-- INPUT follows --

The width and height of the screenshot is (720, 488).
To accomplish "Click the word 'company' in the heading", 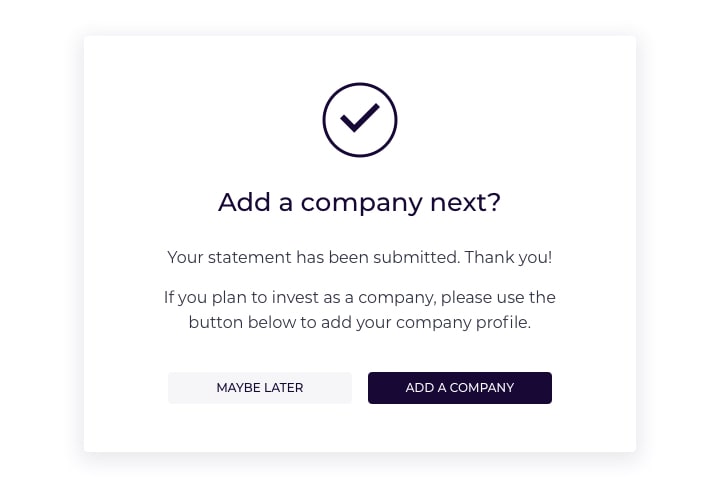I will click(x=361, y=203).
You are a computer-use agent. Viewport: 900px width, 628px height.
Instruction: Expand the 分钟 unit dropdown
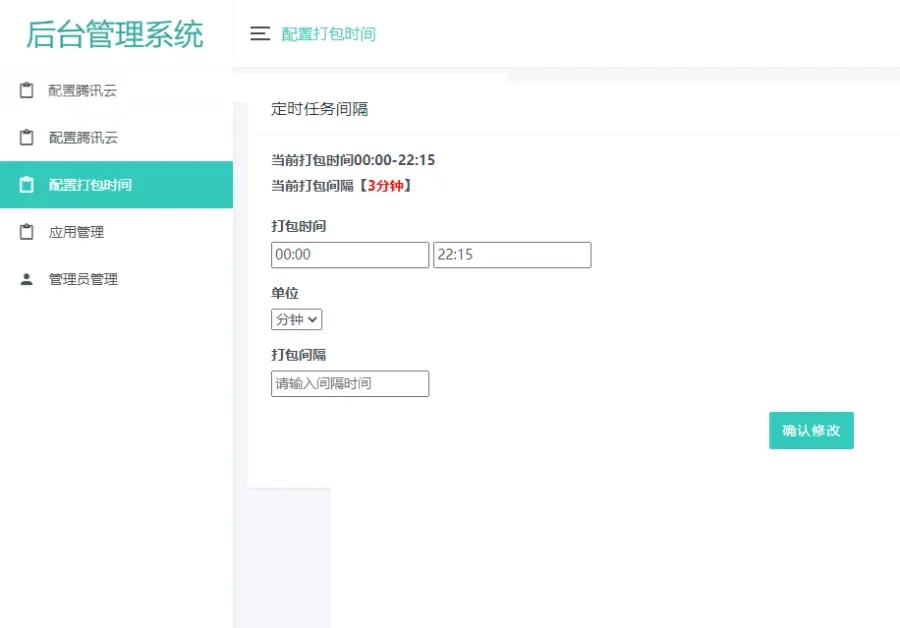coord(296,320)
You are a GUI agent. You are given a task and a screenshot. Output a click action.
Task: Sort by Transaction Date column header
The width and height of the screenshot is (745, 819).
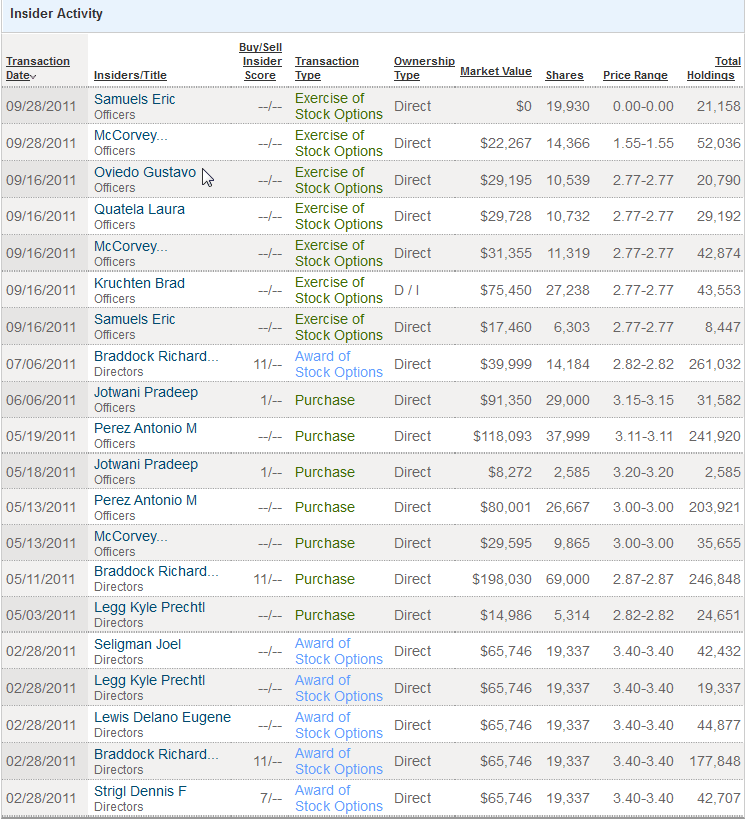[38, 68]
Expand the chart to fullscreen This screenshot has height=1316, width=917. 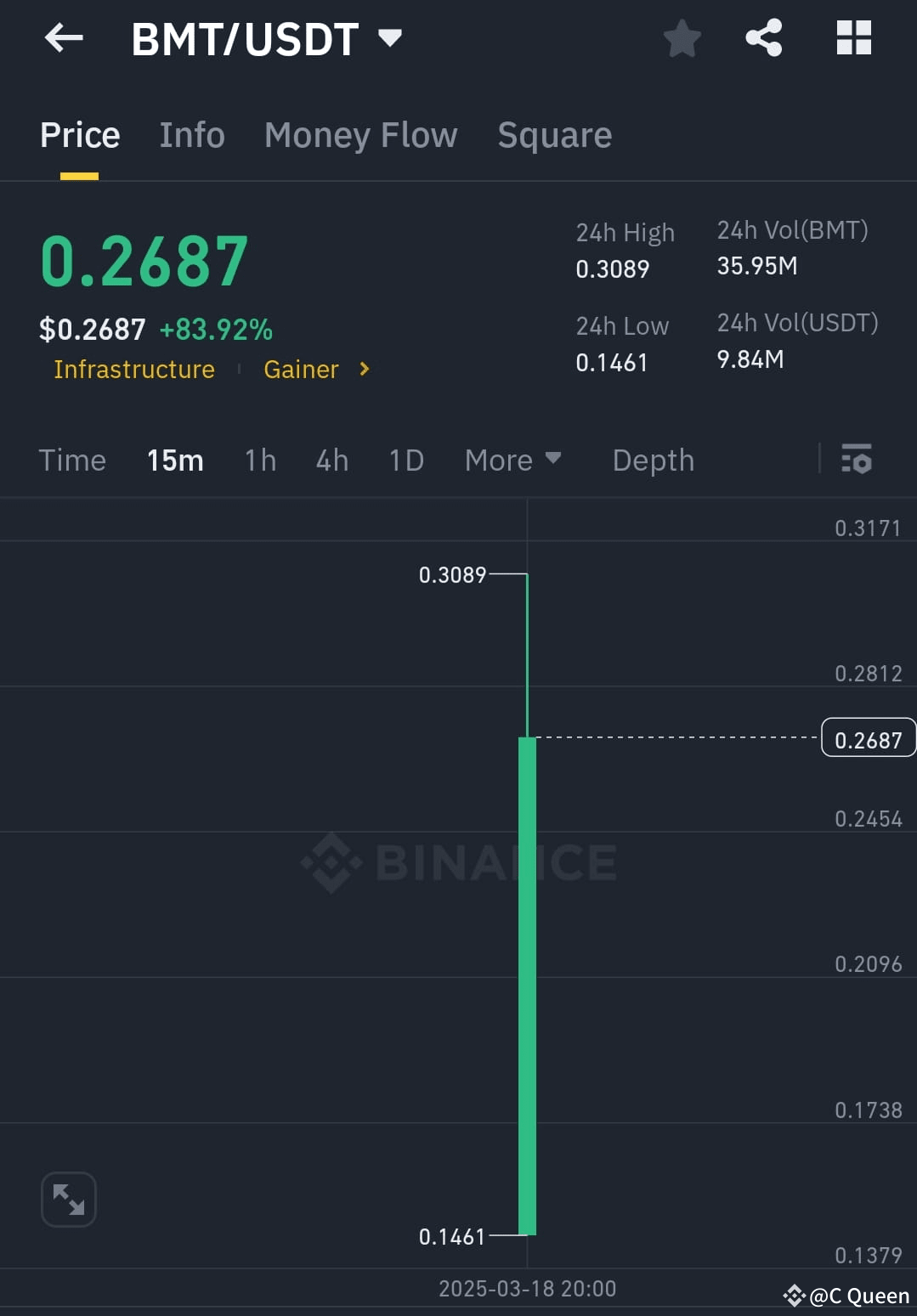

-- INPUT concluded --

* INSTRUCTIONS FOR THE TASK: Excluding the pictures, restate word for word the lines from the one that holds "You are a GUI" through the last line of the entries, both ends included.

* SOLUTION:
You are a GUI agent. You are given a task and a screenshot. Output a click action.
Task: Sort by Transaction Date column header
The width and height of the screenshot is (745, 819).
[38, 68]
Expand the chart to fullscreen This screenshot has height=1316, width=917. 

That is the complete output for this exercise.